A rendering of the planned Harbour Arch mixed-used precinct in Cape Town. Picture: SUPPLIED
A rendering of the planned Harbour Arch mixed-used precinct in Cape Town. Picture: SUPPLIED

Private developer Amdec is about to break ground on the first phase of a R14bn property development in Cape Town that is arguably the most ambitious to be built in the Mother City since the V&A Waterfront.

Taking a bet on an economic recovery in SA over the next few years, Amdec, which developed Melrose Arch in Johannesburg, is trying to repeat its success in Cape Town with its new development, Harbour Arch, about 4km from the waterfront.

The City of Cape Town’s municipal planning tribunal (MPT) last week approved the development, which aims to compete with the waterfront for residential tenants. The waterfront, valued at nearly R20bn, is SA’s most-valued commercial asset.

Amdec CEO James Wilson said on Wednesday it will take 10 years to construct Harbour Arch, which will include six towers and for which 13,000 people will be employed directly during construction.

The multi-use Harbour Arch is set to be built on a 5.8ha site that was formerly owned by Transnet. It is located on the corners of  Heerengracht Road and Christiaan Barnard Street.

“We are creating a live, work and play new urban precinct for the Mother City which will compete with the likes of the V&A,” said Wilson.

Evan Robins, listed property portfolio manager at Old Mutual Investment Group, said Amdec's decision to pull the trigger now may be perceived as bad timing.

“It's very tough to develop in this flat economy, but if they manage to pull it off to the specifications they want, they may succeed in a very big way. This mega development, which probably is the biggest in the city since the V&A, could be a success. But sometimes these things flop,” he said.

A rendering of the planned Harbour Arch mixed-used precinct in Cape Town. Picture: SUPPLIED
A rendering of the planned Harbour Arch mixed-used precinct in Cape Town.

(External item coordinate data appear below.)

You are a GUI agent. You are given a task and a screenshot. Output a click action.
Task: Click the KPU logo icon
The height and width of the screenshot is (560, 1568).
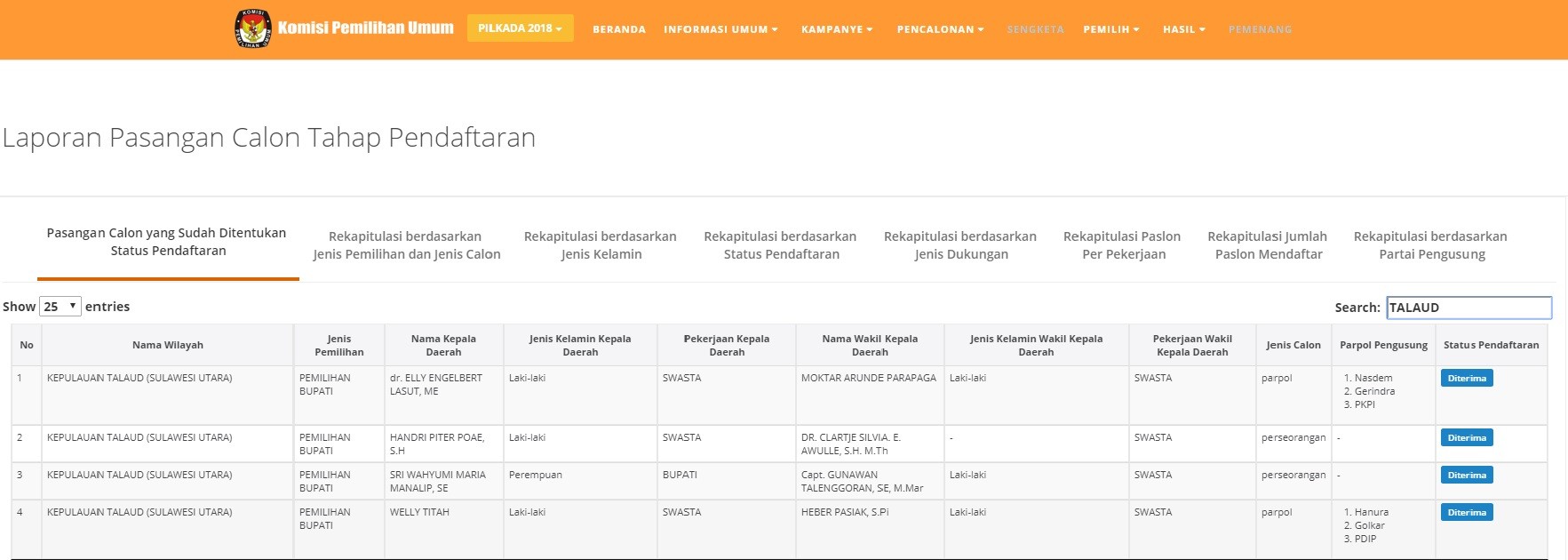point(252,28)
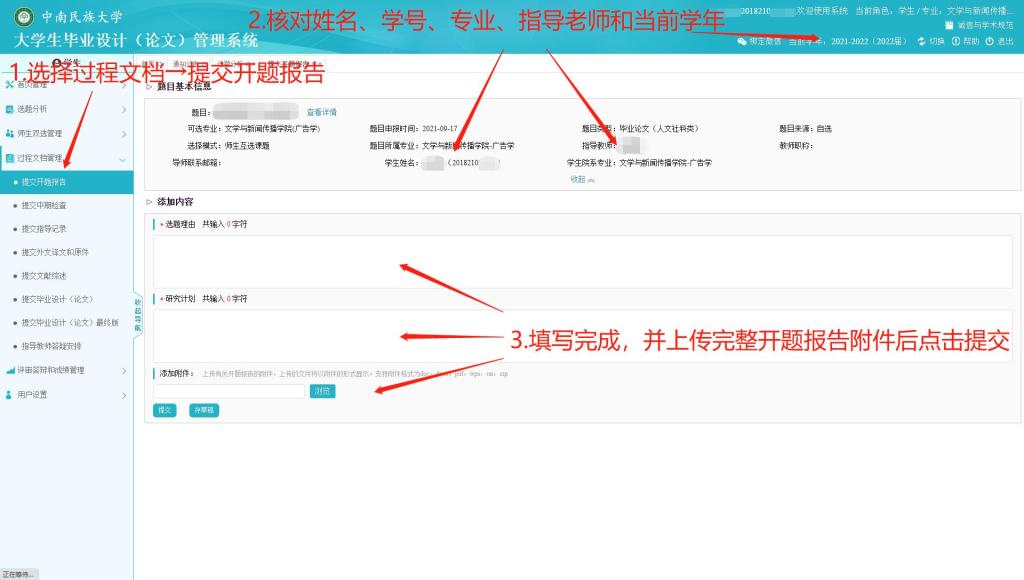Click the 选题分析 sidebar icon
The width and height of the screenshot is (1024, 580).
[x=10, y=109]
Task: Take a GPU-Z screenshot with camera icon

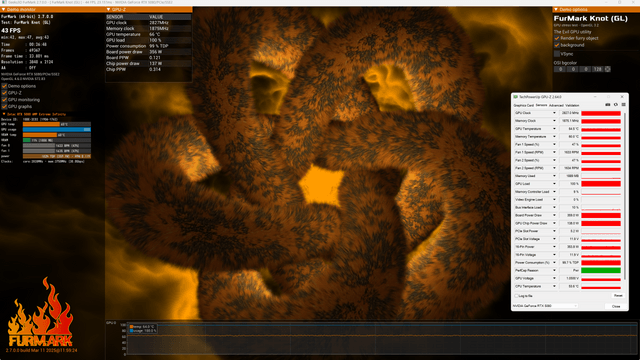Action: tap(607, 105)
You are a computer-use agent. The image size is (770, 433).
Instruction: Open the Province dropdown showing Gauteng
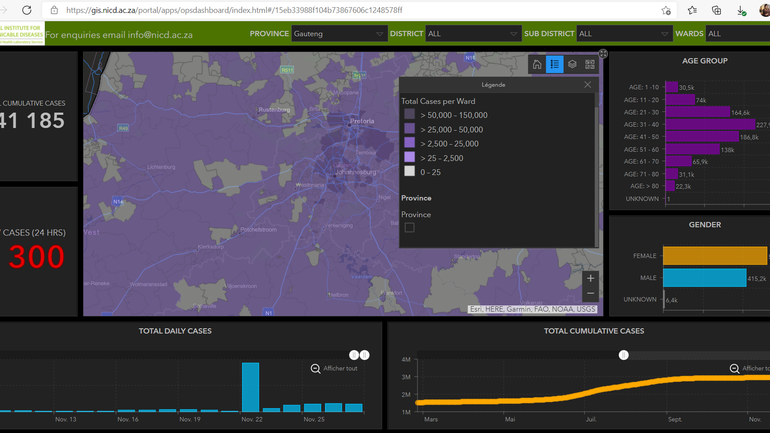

Picture: SUPPLIED

Wilson said Harbour Arch was an example of how some large businesses still had faith in a struggling SA economy.

Initially Harbour Arch was set to be a 198,000m² office-focused development, but Amdec later decided it would succeed as a residential development supported by bespoke retail.

But the residential focus has drawn the ire of non-profit organisation Ndifuna Ukwazi, which argues that by having no inclusionary housing component it misses out on an opportunity to help tackle Cape Town’s affordable housing crisis.

Ndifuna Ukwazi says the development will reinforce the city centre as an exclusionary space.

In response to Ndifuna Ukwazi’s objection that Harbour Arch would be exclusionary, Amdec said it would build 1,000 affordable housing units offsite in the suburb of Ottery, 18km away.